A que o senhor atribui a pressão da opinião pública internacional sobre a Amazônia? Pode haver algum outro interesse, além da causa ambientalista?

O que nós temos é a combinação de interesses ambientais, políticos e econômicos. Há interesses internacionais que são puramente econômicos, de um lado, para impedir o nosso desenvolvimento, o desenvolvimento do Brasil. Por outro lado, há pessoas que realmente entram na luta com o que podemos chamar de interesse puro, sem outras intenções que não as de preservar o melhor possível a região e os seus recursos naturais, as suas fontes de vida.
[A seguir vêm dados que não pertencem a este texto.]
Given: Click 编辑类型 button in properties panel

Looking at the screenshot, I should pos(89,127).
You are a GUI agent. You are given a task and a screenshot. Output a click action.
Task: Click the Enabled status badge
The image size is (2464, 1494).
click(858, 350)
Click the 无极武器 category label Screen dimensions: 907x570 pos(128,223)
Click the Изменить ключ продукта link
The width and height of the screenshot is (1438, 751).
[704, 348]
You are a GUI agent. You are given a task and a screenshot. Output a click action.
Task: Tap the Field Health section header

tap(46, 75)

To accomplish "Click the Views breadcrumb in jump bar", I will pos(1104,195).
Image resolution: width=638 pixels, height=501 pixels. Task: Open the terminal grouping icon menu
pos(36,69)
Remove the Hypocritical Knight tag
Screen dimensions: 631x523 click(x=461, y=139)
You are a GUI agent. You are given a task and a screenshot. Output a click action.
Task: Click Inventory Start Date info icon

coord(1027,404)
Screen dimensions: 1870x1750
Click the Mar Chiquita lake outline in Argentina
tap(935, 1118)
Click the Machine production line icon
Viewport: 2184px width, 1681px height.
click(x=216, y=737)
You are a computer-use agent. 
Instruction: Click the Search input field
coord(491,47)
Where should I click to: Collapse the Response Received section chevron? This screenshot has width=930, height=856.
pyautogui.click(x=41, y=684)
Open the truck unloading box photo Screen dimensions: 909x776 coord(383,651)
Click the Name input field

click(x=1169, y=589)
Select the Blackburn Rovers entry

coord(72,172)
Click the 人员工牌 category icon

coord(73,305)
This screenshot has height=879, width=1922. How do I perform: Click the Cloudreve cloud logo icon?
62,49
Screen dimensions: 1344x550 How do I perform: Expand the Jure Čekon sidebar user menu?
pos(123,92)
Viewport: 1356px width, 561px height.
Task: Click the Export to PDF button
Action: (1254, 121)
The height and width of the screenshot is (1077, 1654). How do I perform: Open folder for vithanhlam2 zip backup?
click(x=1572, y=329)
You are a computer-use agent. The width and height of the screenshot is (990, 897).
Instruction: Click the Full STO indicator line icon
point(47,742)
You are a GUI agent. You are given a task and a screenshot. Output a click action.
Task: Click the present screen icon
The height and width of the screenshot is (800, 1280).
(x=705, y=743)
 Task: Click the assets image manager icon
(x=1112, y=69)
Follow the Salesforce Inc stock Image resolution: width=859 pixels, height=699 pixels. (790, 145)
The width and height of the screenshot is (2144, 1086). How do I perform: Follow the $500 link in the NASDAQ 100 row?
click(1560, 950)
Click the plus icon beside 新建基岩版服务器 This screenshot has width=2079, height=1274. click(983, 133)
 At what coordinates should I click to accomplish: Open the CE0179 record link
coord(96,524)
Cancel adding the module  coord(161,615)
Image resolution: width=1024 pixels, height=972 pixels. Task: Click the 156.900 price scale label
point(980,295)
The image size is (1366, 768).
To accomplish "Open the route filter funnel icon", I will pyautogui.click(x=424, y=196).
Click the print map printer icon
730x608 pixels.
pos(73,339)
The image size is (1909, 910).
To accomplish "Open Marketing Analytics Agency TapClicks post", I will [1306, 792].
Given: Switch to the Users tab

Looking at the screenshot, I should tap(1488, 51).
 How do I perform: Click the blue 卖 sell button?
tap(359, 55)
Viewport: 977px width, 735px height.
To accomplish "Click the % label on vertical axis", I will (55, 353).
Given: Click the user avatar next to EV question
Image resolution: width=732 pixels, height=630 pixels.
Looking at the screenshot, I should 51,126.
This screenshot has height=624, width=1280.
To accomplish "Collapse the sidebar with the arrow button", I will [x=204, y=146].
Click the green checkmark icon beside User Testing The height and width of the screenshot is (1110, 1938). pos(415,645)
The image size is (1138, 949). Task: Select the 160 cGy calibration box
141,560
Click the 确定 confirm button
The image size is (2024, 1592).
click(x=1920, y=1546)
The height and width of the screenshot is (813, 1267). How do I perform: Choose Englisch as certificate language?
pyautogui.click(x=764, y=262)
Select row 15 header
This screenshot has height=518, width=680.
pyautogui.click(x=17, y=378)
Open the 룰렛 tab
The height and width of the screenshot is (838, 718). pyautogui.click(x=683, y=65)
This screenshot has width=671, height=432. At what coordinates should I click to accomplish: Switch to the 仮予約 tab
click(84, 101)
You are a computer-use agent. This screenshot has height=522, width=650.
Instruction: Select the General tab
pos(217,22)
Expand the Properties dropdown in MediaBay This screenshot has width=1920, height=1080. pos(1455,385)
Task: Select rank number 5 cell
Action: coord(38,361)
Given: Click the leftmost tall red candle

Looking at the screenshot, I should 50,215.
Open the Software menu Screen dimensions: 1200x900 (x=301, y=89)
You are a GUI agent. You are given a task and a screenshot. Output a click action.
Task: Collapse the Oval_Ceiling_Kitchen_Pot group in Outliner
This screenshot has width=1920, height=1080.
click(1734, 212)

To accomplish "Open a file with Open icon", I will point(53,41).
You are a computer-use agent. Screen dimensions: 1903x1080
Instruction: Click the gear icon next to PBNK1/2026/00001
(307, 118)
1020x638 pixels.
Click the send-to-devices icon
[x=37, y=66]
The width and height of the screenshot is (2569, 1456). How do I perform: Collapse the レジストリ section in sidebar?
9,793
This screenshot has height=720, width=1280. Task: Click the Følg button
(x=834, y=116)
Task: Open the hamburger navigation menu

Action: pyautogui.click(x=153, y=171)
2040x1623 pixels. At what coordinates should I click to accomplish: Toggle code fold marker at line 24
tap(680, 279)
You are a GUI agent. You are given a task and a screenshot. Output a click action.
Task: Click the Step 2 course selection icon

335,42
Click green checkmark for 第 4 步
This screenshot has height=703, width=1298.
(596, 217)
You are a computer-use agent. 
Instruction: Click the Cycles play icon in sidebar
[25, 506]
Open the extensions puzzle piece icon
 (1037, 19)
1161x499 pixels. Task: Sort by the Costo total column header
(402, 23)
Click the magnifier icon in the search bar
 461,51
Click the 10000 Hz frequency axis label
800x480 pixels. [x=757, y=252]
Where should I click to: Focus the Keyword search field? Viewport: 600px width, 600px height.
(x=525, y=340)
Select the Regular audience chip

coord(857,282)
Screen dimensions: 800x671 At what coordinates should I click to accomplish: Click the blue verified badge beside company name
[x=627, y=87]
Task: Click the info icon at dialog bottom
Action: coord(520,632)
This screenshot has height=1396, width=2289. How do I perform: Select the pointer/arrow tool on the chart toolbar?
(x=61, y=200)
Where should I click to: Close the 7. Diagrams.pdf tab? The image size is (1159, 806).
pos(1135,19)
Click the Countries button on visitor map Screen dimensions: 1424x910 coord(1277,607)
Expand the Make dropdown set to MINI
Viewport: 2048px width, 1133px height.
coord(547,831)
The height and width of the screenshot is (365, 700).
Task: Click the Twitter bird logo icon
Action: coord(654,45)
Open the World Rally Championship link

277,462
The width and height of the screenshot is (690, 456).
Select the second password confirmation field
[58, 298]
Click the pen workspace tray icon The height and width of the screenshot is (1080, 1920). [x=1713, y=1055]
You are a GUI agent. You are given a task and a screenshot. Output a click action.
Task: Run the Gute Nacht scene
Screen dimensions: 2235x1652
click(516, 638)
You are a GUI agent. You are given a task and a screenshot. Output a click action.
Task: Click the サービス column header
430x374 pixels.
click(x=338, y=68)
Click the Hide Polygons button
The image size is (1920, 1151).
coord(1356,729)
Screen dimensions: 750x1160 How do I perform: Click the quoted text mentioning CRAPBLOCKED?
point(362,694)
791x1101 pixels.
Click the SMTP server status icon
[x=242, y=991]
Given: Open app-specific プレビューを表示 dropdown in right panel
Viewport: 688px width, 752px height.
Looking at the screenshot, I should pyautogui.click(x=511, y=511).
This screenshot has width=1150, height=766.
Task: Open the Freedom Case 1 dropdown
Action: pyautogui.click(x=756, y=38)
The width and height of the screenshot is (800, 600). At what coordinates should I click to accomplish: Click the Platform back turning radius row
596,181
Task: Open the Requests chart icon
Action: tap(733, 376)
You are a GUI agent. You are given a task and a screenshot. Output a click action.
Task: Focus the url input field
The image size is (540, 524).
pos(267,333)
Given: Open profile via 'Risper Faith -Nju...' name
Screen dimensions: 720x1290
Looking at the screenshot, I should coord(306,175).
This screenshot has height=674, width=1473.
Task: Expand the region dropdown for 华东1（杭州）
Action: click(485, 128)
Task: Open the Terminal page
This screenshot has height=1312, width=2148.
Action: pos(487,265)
O fato é que existem grupos, em geral os grupos grandes, de organizações não governamentais, tipo WWF, e outros, que são mantidos pelo interesse econômico. E há grupos menores que realmente tem boas intenções no sentido de conservar a floresta e a sua biodiversidade.

Que futuro o senhor vislumbra para a Amazônia, nas próximas décadas?

Considerando que a população do mundo já passou de sete bilhões de pessoas, regiões que não têm limitações de água, como é o caso da Amazônia, vão ser chamadas a fim de contribuir para a produção de alimentos e outros bens de consumo, produtos básicos, como madeira, por exemplo. A alimentação, assim como o acesso à água, é um dos maiores desafios que se impõem para o futuro da humanidade. Então, não dá para fugir disso, para imaginar que a Amazônia não deva ser utilizada para produzir alimentos. São muito poucas as regiões do mundo que têm chuvas abundantes, como é o caso da Amazônia.

De que forma a floresta amazônica contribui para melhorar as condições do clima em escala planetária?

A Amazônia, em si, é uma região muito pequena, se você pegar o globo terrestre como um todo, e existem controvérsias quanto à teoria de que eventualmente ela possa ser ou não importante para o clima global, e em que escala isso aconteceria. Então não existe um fato estabelecido. Por exemplo: se haveria ou não um impacto no clima global caso se venha a ter a região totalmente desmatada. Como eu já falei, o impacto local é inquestionável, já que o desmatamento leva a um impacto que é principalmente a erosão dos solos. Mas sob o ponto de vista global, não existe ainda um consenso sobre a importância da floresta amazônica para o clima global. O que sabemos é que a floresta sequestra carbono. Ela retira carbono da atmosfera, da ordem de um bilhão de toneladas de carbono por ano. E também sabemos que ela é uma fonte de calor muito importante para manter o clima global atual. Agora, não temos ainda condições, do ponto de vista técnico, para antever uma grande transformação. Por exemplo, não se pode afirmar com precisão se o desmatamento total alteraria o clima global ou não.

O senhor tem sido um crítico da teoria do aquecimento global, contrariando uma corrente científica sabidamente majoritária. Afinal, o aquecimento não é um fato?

Fato não é. Na minha opinião, o homem não tem condições de mudar o clima global. O clima global é controlado principalmente pela atividade solar e pelo conteúdo de calor que está armazenado nos oceanos. São esses os dois controladores mais importantes do clima global. O Sol vai entrar num mínimo de atividade, nos próximos vinte anos, e os oceanos já estão perdendo calor, conforme indicam medições de temperaturas que vimos fazendo por sistemas de boias ao longo dos últimos oito anos. Atualmente, nós temos cerca de 3.500 boias espalhadas pelos oceanos, em todo o mundo. São equipamentos com capacidade para mergulhar até dos mil metros de profundidade e que se deslocam com as correntes. Elas vão registrando dados de temperatura e salinidade, entre outras informações. Quando voltam à superfície esses dados são captados por sensores de satélite e transmitidos para os centros de estudos meteorológicos de todo o planeta. E essas boias estão indicando que os oceanos vêm perdendo calor. Então, com o Sol entrando num mínimo de atividade e os oceanos se esfriando, a tendência para os próximos vinte anos é o resfriamento global, e não o seu aquecimento, como tem sido propalado.